Que, el derecho de rectificación o respuesta también llamado derecho de réplica está previsto en el Pacto de San José de Costa Rica, aprobado por Bolivia mediante la Ley Nº 1430 de 11 de febrero de 1993, el mismo  que en su artículo 14 establece: “1. Toda persona afectada por informaciones inexactas o agraviantes emitidas en su perjuicio a través de medios de difusión legalmente reglamentados y que se dirijan al público en general, tiene derecho a efectuar  por el mismo órgano de difusión su rectificación o respuesta en las condiciones que establece la ley...”; que en nuestro país es la Ley de Imprenta, la cual en su artículo 62-3) prevé: “Son obligaciones de los editores responsables y en su caso de los impresores: ... 3) Publicar las vindicaciones y defensas de las personas ofendidas en el mismo periódico, cobrando media tarifa...”, precepto del cual se extrae que para exigir la publicación de una vindicación y defensa debe previamente pagarse el espacio que ocupará la misma, condición que el recurrente no cumplió a tiempo de mandar su nota, lo cual le impedía requerir su publicación y menos que se haga de forma inmediata.

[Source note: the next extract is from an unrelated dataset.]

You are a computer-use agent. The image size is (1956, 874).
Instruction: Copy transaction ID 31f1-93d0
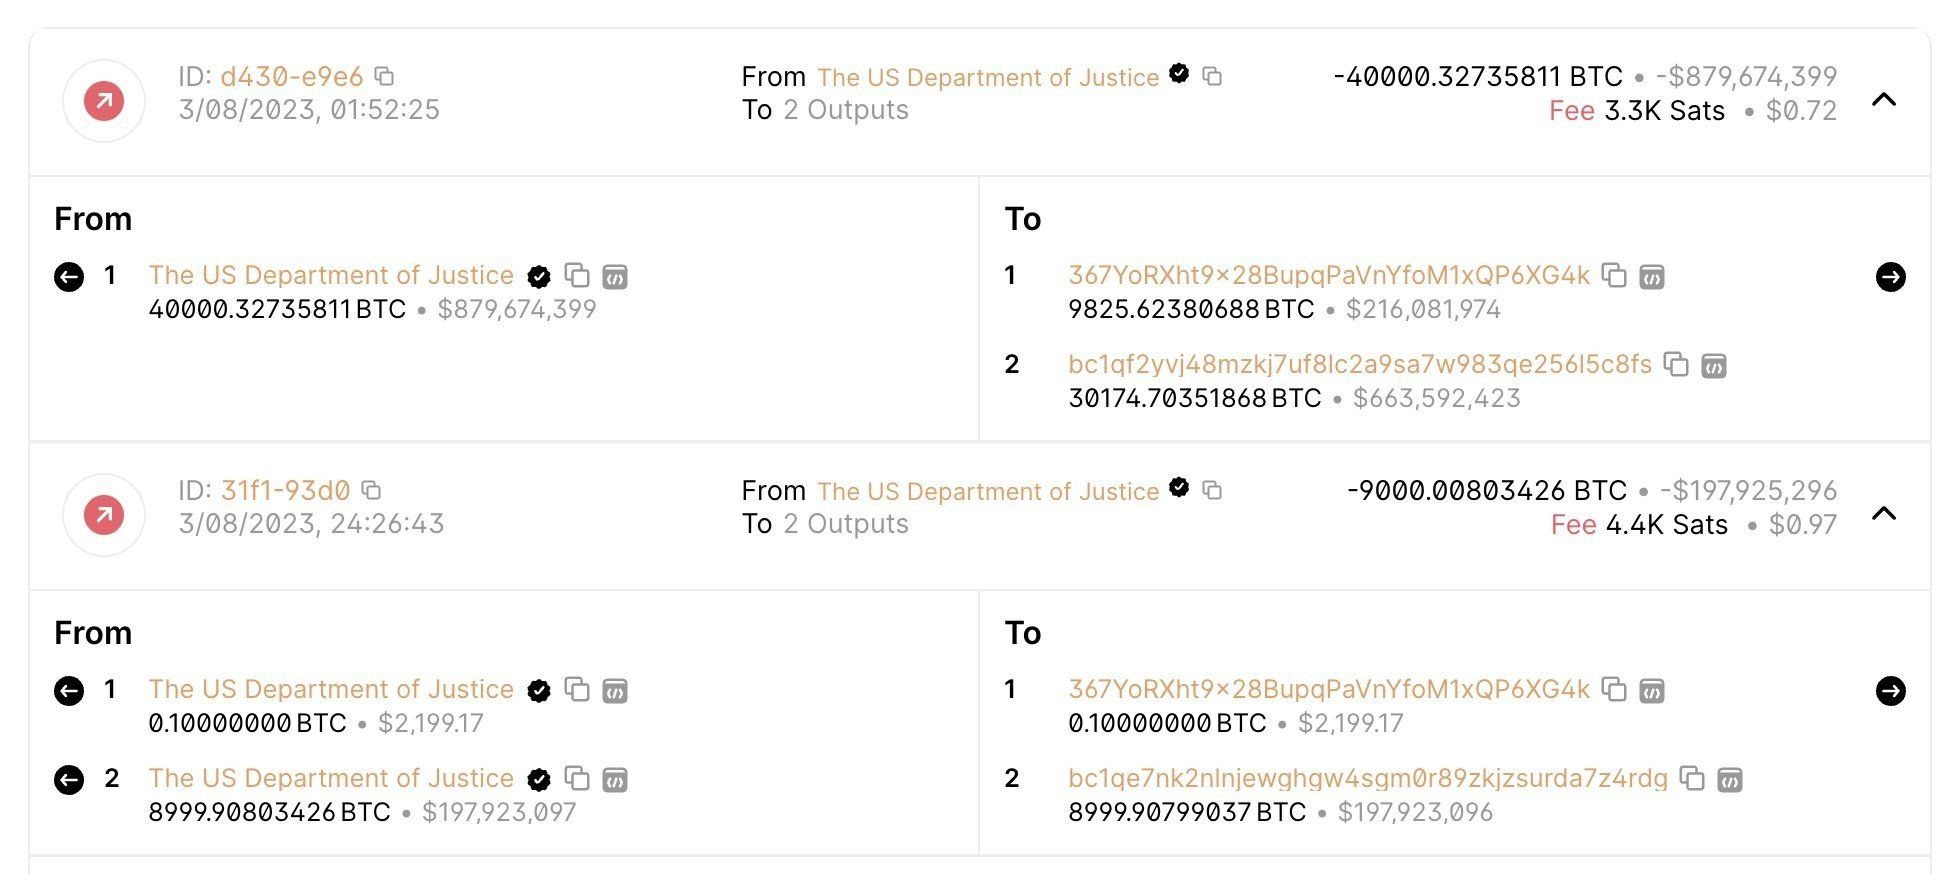pos(371,490)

Que, de las citas legales precitadas se concluye que no es evidente la vulneración al derecho de libre expresión, pues el mismo recurrente ha reproducido lo que dice el referido artículo 63 en la fundamentación del Recurso. Consecuentemente, tenía pleno conocimiento que para exigir la publicación de su nota debía haber pagado el precio establecido, sin que sea necesario que el recurrido le haga conocer ese requisito.